Song
- Language: Yiddish
- Songwriter: unknown

= Sha Shtil =

Yiddish folk song

"Sha, Shtil, Makht Nisht Keyn Gerider!" (Shh, hush, don’t make any noise; שאַ, שטיל, מאַכט נישט קײן גערידער) is a Yiddish folk song, written and composed by unknown authors. In World War II, the song was adapted and sung during the Holocaust.

==Lyrics and translation==

| Yiddish | Transliteration | Translation |
|---|---|---|
| שאַ, שטיל, מאַכט נישט קײן גערידער דער רבי גײט שױן טאַנצן װידער שאַ, שטיל, מאַכט נישט קײן געװאַלט .דער רבי גײט שױן טאַנצן באַלד און אַז דער רבי טאַנצט טאַנצן מיט די װענט .לאָמיר אַלע פּליעסקען מיט די הענט און אַז דער רבי טאַנצט טאַנצט דאָך מיט דער טיש .לאָמיר אַלע קלאַפּן מיט די פֿיס און אַז דער רבי זינגט דעם הײליקן ניגון .בלײַבט דער שׂטן אַ טױטער ליגן | Sha, shtil, makht nisht keyn gerider, Der rebe geyt shoyn tantsn vider; Sha, shtil, makht nisht keyn gevalt, Der rebe geyt shoyn tantsn bald.

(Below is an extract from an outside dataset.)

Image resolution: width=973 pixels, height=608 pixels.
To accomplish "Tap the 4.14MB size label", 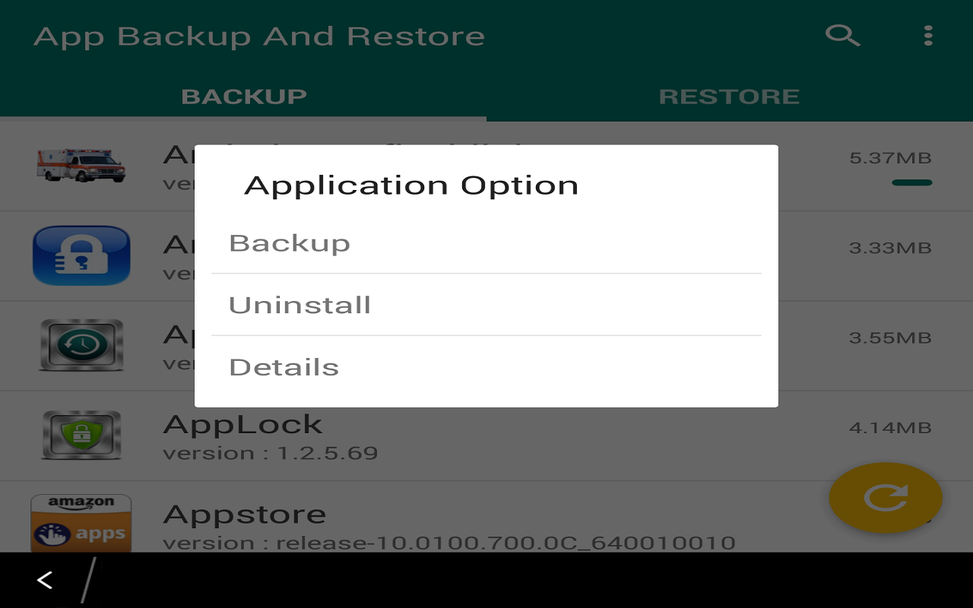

Un az der rebe tantst, Tantsn mit di vent, Lomir ale plyesken mit di hent. Un az der rebe tantst, Tantst dokh mit der tish, Lomir ale klapn mit di fis. Un az der rebe zingt Dem heylikn nign, Blaybt der sotn a toyter lign. | Shh, hush, don’t make any noise. The Rabbi is going to dance again. Shh, hush, don’t make a “gevalt” The Rabbi is about to dance. And when the Rabbi dances, The walls dance with him. Let’s all clap our hands. And when the Rabbi dances, The table dances with him. Let’s all stamp our feet. And when the Rabbi sings the holy melody, Satan lies dead. |

The song depicts the atmosphere in a hasidic community. The melody starts with an augmented second, which is typical of the so-called gypsy scale.

==History==
According to an eye-witness account, the words to the original melody were adapted during police actions in the Holocaust as follows: “Sha, shtil, makh nit keyn gerider,/ S’iz in lager a kontrol vider./ Sha, shtil, makh nit keyn gevald,/ Di kontrol kumt aher bald./ Un az di kontrol kumt iz dokh vey un vind, / Men darf in lager nit zen keyn kind.” (Shh, hush, don't make any noise, the guard is coming again; shh, hush, don't make a clamor, the guard is coming soon. And when the guard comes, it's woe to us — no child in the camp should be seen.)

The Israeli Yiddish metal band Gevolt has recorded Sha, shtil on its album AlefBase.